##### Provided data #####

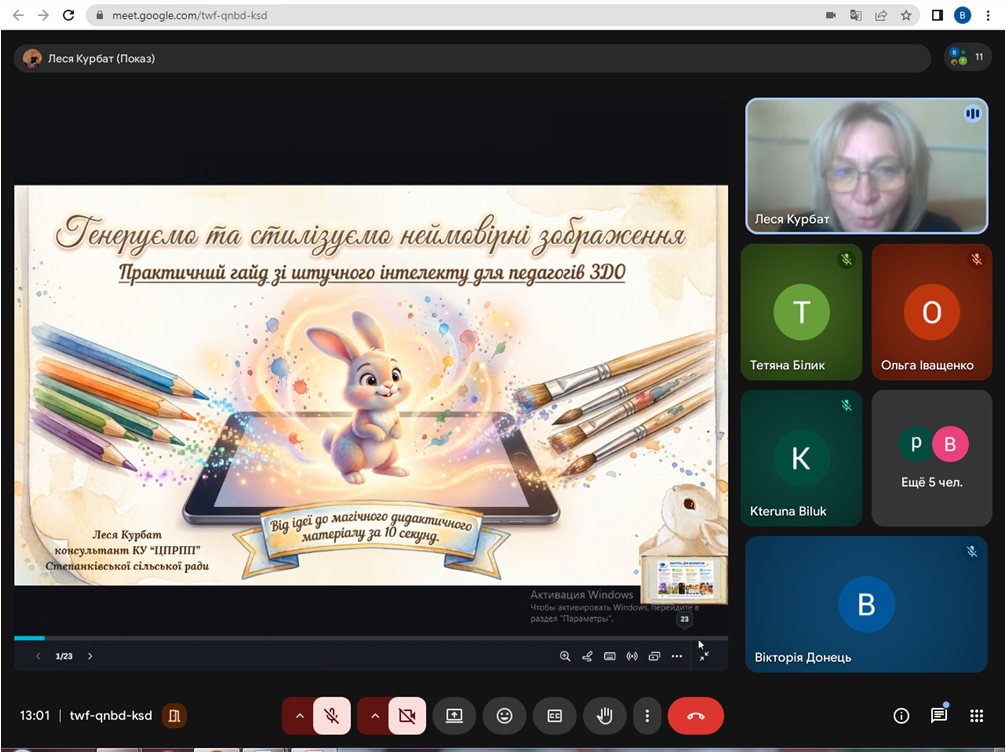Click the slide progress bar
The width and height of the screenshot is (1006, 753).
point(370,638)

#####
##### Provided data #####

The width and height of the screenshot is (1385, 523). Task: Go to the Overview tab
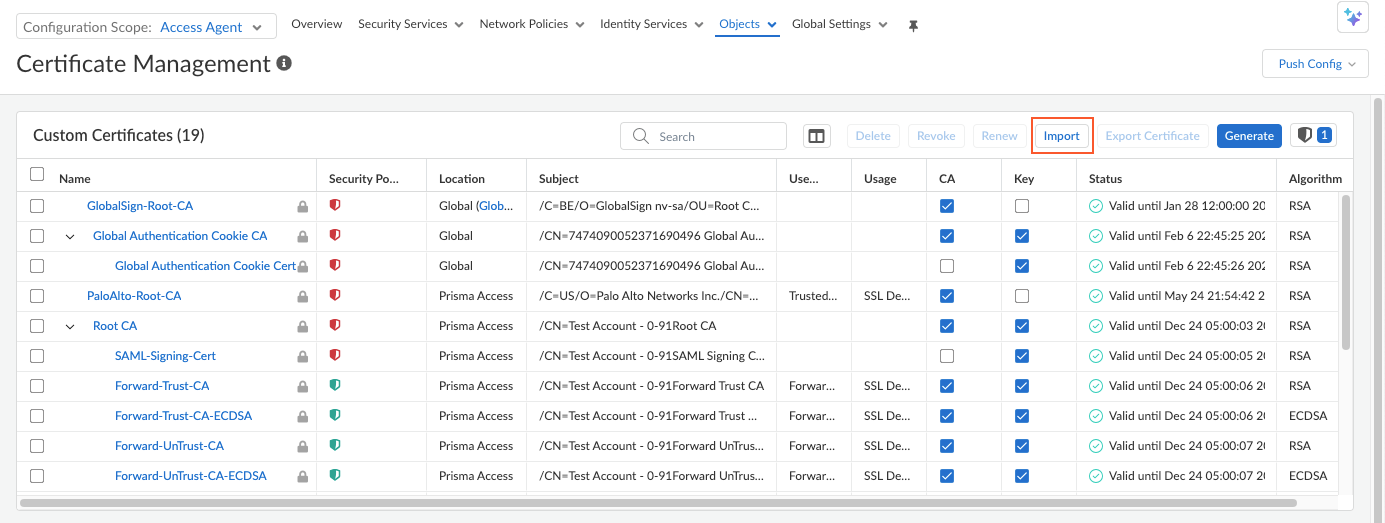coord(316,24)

#####
##### Provided data #####

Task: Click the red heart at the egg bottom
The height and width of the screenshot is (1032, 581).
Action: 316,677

#####

Work to do: Print the items exactly as they appear, from the line containing "Task: Click the red heart at the egg bottom" through the line containing "Action: 316,677", including both of those lines.

Task solution:
Task: Click the red heart at the egg bottom
The height and width of the screenshot is (1032, 581).
Action: 316,677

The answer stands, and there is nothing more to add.